Nearly 30 rural organizations — from the National Rural Health Association to the South Delta Regional Housing Authority — have signed a letter asking President Obama to include rural development in his upcoming State of the Union address. The full letter is here.
The letter says in part:
In your first State of the Union, you noted that “small towns and rural communities have been hit especially hard” by the recession. What was true then is still true today: rural communities across America are struggling to rebuild in the wake of closed factories, empty Main streets, and record unemployment that exceeds the national average. Many rural Americans lack access to basic necessities, like clean drinking water, sanitary sewers, local healthcare facilities, and adequate fire and police protection.
So, as you prepare for your upcoming State of the Union Address, we ask you to remember the roughly 50 million Americans who live in rural areas. We ask that in your address, you publicly commit to working with Congress to reauthorize the Farm Bill in a way that revitalizes the rural communities that form the backbone of our heartland.
A strong and robust Rural Development Title is critical to ensuring that rural entrepreneurs have access to the credit they need; that small-town utilities can continue to provide affordable water and sewer services to local residents; that small towns can build facilities essential for public health and safety; and that every American has access to high-speed broadband Internet.
(Note: the letter claims that rural unemployment is higher than urban unemployment. That hasn’t been true for some time. For most of the past year, the urban unemployment rate has been higher than either exurban or rural unemployment.)
• Dumb article of the day goes to Yahoo and its finding that agriculture was the #1 most “useless degree.”
We’ve been reading that ag programs are filled to the brim with students.

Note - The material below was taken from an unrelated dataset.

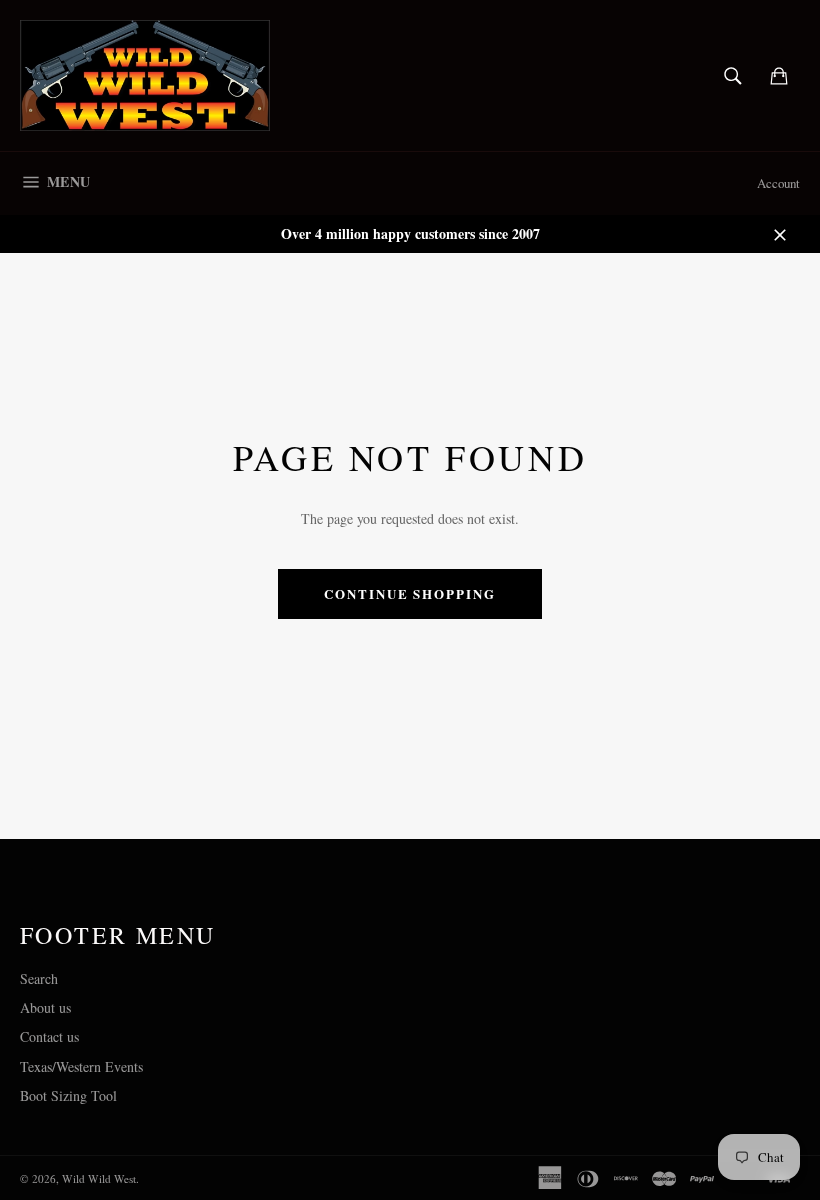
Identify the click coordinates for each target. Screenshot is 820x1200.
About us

Well, here’s what Kelly Snowden, Yonder contributor, college professor and wife of a farm manager, has to say:
Yahoo has no understanding of just what exactly people who get degrees in those areas can do. They seem to think they are degrees to train people to dig holes, play with animals, and ride tractors. These degrees are the stepping stones to producing scientists who work in a wide variety of areas in ag and outside of ag. They do not have “limited skill sets” as stated in the article. They have no understanding of the types of jobs available in ag, and have no interest in looking at it.
Thanks Yahoo for promoting inaccurate and what I believe to be inherently biased information.

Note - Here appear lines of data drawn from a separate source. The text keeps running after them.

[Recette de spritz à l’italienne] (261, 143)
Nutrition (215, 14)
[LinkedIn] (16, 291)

• Prosecutors in Florida and Kentucky say the pain pill pipeline is drying up.
Bill Estep reports in the Lexington Herald-Leader that new rules in Florida, as well as increased prosecution, have helped stem the flow of prescription drugs from that state to Kentucky. In 2010, police estimated that 60 percent of the pills sold on the black market in Kentucky were prescribed by Florida doctors.
“I certainly get a sense that the Florida pipeline is starting to close off,” Kentucky Attorney General Jack Conway said.
• “We think that the Keystone pipeline will get built,” said Jamie Webster, a senior manager at the Washington consulting firm PFC Energy. “The caveat is that it might not be called the Keystone pipeline. The point is that there will be a way for these barrels to find a way to the United States.”
So says a Washington Post article on the next step in the Keystone XL pipeline debate. The Obama administration turned down the initial application for a permit to pipe oil sands oil from Canada to the Gulf Coast.
But the Post tells us that a new application and pipeline route are coming.
• You can find the archive of a “twitter conference” on rural philanthropy here.
• Virginia Gov. Robert McDonnell says he wants further study of a proposal to mine uranium in Southside, Virginia. He says a ban on mining should remain.
• A survey of 194 rural Midwestern bankers has found the most expansive economy since 2007.
The Rural Mainstreet Index is compiled by economist Ernie Goss at Creighton University. His survey of bankers is rated in a scale that is now at its highest point in more than four years.